族里尽力救了,人活下来,但神智没了,和两岁娃娃没有什么区别,家里就靠汝桥操持呢,去年冬天,他爹见汝桥天黑了还没回来,喊叫着去找,在水滩里淹死了,那水滩浅的很,不知道怎么的就淹死了……”
族叔说着,童汝桥的泪水流着,整个屋里的人都感慨唏嘘,族叔又说道:“族里也是实在看不下去了,才把他送过来。二叔公说了,这孩子虽然没读过什么书,但老实本分,能吃苦,端茶倒水跑腿的活都能干。”
等族叔说完,正堂里安静了好一会儿,杨玉钿甚至用帕子抹起了泪。

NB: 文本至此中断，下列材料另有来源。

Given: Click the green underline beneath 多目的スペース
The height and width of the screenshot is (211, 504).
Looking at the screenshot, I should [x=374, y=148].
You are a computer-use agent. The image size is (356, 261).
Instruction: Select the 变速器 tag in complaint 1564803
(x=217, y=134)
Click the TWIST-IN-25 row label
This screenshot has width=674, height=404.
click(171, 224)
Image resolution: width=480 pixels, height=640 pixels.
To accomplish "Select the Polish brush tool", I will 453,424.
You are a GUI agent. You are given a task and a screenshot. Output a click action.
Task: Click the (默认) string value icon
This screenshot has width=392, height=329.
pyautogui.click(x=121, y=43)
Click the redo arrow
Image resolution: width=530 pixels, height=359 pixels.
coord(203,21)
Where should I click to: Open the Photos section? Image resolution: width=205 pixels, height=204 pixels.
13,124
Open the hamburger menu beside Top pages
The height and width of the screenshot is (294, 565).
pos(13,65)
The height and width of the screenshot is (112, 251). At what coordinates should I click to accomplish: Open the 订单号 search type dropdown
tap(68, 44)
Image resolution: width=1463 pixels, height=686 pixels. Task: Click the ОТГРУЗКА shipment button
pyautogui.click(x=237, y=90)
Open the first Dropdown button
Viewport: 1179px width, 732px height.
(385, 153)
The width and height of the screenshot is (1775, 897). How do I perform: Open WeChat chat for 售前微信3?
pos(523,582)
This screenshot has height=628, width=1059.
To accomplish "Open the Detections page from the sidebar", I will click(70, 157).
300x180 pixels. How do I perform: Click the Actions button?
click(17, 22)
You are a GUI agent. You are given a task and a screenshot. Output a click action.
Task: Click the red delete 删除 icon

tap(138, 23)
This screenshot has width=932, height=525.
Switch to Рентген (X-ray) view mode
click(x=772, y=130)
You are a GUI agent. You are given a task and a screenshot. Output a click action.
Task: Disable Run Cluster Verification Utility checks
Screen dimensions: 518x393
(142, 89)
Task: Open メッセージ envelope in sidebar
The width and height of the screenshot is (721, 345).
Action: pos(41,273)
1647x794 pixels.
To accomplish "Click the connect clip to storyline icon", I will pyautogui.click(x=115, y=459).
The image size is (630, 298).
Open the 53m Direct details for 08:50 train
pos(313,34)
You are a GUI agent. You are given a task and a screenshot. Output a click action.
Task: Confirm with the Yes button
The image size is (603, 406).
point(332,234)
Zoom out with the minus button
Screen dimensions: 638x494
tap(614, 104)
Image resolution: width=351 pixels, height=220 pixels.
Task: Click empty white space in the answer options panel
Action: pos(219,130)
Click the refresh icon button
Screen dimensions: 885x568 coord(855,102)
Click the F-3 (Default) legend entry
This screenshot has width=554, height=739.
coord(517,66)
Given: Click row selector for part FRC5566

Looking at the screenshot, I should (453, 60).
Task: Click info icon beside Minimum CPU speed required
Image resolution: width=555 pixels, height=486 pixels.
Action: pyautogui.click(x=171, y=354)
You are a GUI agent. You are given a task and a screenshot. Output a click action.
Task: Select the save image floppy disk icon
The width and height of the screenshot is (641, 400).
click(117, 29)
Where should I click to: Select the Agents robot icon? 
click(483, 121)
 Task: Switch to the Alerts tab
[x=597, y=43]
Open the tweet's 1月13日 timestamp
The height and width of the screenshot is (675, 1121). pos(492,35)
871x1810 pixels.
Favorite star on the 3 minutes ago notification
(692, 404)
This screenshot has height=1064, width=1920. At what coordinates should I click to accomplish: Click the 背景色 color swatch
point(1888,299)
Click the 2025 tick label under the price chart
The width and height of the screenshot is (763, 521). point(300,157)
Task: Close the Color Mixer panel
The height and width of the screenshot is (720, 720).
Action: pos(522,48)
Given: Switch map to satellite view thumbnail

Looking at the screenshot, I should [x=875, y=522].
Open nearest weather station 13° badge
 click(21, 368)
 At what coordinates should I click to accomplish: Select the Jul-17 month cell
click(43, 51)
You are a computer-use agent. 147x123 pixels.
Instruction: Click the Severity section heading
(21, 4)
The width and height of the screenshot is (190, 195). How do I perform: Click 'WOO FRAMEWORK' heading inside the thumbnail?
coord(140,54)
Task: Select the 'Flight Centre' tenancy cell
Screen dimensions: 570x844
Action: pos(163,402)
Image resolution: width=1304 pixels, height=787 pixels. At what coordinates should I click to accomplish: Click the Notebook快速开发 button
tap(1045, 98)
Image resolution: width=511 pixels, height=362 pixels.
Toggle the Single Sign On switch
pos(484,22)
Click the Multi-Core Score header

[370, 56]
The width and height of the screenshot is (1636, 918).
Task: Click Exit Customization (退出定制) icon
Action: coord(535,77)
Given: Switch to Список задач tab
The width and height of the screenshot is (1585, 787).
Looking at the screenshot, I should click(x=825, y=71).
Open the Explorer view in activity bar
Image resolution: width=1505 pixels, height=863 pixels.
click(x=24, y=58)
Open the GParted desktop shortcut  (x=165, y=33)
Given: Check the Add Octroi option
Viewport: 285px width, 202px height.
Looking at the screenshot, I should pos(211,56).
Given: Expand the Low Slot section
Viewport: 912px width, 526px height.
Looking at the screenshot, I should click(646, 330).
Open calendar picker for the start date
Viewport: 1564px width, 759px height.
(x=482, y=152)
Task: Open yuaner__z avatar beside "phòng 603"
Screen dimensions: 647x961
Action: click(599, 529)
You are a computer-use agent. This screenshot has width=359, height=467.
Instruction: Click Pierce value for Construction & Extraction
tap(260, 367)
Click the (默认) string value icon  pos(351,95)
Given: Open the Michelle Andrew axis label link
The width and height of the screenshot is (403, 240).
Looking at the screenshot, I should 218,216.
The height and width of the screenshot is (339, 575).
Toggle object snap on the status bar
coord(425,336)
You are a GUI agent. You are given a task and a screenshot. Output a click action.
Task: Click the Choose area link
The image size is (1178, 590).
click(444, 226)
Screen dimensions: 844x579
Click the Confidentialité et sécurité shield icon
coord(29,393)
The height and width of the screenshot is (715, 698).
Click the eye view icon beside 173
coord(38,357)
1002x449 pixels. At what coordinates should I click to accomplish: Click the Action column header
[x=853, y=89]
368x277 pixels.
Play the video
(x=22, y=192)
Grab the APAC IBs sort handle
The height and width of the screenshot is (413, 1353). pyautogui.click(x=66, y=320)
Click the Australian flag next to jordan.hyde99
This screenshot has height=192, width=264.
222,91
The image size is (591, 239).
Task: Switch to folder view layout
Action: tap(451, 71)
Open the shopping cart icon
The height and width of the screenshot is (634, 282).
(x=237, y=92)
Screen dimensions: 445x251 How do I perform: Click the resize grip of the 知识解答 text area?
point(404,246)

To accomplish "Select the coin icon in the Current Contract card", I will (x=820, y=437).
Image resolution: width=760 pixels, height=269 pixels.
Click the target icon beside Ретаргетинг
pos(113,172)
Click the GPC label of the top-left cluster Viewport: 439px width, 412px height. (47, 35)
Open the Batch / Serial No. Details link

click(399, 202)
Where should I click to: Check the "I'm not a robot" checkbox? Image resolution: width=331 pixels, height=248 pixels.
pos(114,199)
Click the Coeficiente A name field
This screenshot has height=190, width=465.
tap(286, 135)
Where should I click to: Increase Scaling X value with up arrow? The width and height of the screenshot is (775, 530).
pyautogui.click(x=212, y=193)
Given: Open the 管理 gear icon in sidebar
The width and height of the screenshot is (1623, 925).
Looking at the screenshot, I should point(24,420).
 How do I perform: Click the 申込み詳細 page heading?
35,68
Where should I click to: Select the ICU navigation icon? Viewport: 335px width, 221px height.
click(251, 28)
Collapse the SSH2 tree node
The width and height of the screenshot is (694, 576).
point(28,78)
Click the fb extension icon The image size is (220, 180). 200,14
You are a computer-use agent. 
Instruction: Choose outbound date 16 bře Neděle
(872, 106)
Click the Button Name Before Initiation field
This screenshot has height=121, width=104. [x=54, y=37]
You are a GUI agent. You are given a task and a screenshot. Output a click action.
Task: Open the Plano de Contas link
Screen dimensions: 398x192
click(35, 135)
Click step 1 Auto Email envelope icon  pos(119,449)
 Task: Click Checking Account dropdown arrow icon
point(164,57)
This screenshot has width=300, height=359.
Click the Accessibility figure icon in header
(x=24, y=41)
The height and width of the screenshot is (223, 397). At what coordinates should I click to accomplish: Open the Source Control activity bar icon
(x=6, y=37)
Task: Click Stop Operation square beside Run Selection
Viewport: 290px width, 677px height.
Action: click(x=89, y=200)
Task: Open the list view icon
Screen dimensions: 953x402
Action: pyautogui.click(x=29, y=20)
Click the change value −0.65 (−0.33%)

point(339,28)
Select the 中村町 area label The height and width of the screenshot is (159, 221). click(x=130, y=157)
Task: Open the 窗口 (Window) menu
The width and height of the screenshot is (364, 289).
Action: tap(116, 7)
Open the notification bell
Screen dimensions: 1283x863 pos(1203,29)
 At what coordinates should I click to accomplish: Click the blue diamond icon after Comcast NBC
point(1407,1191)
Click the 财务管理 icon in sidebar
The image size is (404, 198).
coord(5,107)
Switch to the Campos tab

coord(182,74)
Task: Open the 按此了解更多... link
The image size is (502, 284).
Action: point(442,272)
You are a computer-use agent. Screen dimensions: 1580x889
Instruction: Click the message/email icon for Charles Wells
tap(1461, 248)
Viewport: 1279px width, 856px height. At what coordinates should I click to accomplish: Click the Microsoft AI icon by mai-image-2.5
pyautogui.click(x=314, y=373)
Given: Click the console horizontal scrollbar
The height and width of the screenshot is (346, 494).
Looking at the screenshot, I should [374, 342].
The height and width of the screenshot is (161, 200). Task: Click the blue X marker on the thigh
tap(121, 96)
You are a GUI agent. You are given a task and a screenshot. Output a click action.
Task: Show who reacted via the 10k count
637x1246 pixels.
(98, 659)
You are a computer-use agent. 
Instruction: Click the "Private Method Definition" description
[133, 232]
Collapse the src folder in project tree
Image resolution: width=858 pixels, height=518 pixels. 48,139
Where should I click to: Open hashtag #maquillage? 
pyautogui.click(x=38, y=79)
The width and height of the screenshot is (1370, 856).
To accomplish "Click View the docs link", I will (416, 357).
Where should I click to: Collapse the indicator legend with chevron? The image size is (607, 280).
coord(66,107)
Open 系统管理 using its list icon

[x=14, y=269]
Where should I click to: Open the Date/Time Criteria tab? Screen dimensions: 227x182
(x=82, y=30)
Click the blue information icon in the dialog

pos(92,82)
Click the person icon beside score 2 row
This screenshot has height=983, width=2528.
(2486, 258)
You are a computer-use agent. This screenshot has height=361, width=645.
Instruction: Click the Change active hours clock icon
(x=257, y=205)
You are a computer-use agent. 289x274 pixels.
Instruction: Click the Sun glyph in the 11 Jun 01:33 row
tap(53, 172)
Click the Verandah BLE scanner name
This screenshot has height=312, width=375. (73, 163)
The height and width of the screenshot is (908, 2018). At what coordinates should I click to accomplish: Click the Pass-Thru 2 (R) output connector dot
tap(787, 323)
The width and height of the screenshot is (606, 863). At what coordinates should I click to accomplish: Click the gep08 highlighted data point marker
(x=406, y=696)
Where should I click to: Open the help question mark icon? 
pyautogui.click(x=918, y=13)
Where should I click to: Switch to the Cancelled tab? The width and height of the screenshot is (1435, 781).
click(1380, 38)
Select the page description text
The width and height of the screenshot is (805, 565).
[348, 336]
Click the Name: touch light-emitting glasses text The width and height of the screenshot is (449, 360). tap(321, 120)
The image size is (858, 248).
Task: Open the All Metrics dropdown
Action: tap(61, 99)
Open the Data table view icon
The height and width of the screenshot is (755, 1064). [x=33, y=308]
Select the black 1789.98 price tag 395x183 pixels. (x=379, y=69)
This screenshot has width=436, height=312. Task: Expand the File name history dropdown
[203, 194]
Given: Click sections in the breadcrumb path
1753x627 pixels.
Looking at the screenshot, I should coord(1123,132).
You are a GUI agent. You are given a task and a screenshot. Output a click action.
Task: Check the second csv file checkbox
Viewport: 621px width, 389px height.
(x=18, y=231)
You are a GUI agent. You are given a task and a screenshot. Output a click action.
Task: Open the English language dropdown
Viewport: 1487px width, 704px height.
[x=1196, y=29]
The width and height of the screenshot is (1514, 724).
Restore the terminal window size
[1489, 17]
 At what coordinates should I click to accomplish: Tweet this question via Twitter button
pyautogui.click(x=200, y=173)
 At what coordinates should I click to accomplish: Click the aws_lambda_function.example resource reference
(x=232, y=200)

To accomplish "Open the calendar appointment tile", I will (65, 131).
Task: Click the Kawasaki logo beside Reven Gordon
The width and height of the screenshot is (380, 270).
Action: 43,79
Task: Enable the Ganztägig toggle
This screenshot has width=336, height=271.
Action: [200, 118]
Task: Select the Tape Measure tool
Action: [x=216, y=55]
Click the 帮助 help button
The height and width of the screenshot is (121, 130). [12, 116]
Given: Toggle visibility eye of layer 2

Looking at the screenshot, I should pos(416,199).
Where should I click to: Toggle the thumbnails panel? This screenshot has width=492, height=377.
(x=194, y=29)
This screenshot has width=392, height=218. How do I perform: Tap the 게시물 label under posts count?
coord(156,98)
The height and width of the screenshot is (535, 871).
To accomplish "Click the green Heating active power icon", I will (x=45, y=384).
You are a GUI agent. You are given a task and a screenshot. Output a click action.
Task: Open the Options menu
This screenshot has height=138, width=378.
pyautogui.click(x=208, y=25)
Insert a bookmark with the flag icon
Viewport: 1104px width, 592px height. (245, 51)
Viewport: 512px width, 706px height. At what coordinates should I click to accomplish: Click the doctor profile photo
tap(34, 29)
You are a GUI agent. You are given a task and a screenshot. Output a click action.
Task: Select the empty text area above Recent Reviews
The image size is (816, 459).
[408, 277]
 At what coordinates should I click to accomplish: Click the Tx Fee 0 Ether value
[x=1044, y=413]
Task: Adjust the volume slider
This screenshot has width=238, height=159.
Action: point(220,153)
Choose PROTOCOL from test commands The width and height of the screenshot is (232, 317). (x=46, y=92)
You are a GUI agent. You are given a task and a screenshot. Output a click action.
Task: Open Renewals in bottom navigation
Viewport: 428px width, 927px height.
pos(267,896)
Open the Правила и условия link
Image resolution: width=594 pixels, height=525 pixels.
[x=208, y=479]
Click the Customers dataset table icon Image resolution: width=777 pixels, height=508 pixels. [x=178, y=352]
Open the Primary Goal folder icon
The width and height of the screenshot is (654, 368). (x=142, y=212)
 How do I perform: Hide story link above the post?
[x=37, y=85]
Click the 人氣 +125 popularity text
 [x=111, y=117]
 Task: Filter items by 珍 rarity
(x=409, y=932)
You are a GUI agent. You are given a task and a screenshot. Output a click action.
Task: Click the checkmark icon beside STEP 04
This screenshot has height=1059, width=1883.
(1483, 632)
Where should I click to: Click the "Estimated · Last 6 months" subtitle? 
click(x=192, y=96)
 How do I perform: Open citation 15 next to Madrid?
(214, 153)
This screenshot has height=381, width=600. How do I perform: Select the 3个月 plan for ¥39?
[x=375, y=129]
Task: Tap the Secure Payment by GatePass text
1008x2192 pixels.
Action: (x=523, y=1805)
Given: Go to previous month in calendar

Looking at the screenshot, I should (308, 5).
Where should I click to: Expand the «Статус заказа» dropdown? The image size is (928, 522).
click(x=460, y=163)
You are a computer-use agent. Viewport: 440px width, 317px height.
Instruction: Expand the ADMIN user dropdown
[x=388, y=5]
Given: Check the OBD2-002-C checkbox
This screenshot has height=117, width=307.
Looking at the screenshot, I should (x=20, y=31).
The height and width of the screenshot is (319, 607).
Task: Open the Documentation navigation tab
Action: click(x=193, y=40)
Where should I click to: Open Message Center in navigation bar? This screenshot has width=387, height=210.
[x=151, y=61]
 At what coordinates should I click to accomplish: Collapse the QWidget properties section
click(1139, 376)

童徽坐在椅子上没有说话,等着童汝昀做决定。
童汝昀看看童汝栋,又看看童汝桥。他在心里叹了口气,哪个他都选不出来。
这不是挑书童,这是在挑谁的命更好一些。可这两个孩子的命,分明是一家比一家苦,一个比一个难。
他转过头,看向童徽。
“爹,”他斟酌了一下措辞,“能不能……两个都留下?”
童汝昀很少提条件,特别是对童徽。如今他难得开了这个口,童徽心里有什么东西被轻轻拨动了一下。
他看着童汝昀的眼睛,看到了那里面的认真和一丝不易察觉的恳求。
“行。”童徽点了点头,平淡地说,“那就都留下吧。”
童汝昀的眼睛瞬间亮了一下,童徽一下子就看见了。
族叔听说了,也都松了口气。两个孩子都有了去处,不用再挤占族里的接济份额,各自家里的负担也轻了。更重要的是,童徽这个县令留下了这两个孩子,以后这两孩子也能有个不错的前程。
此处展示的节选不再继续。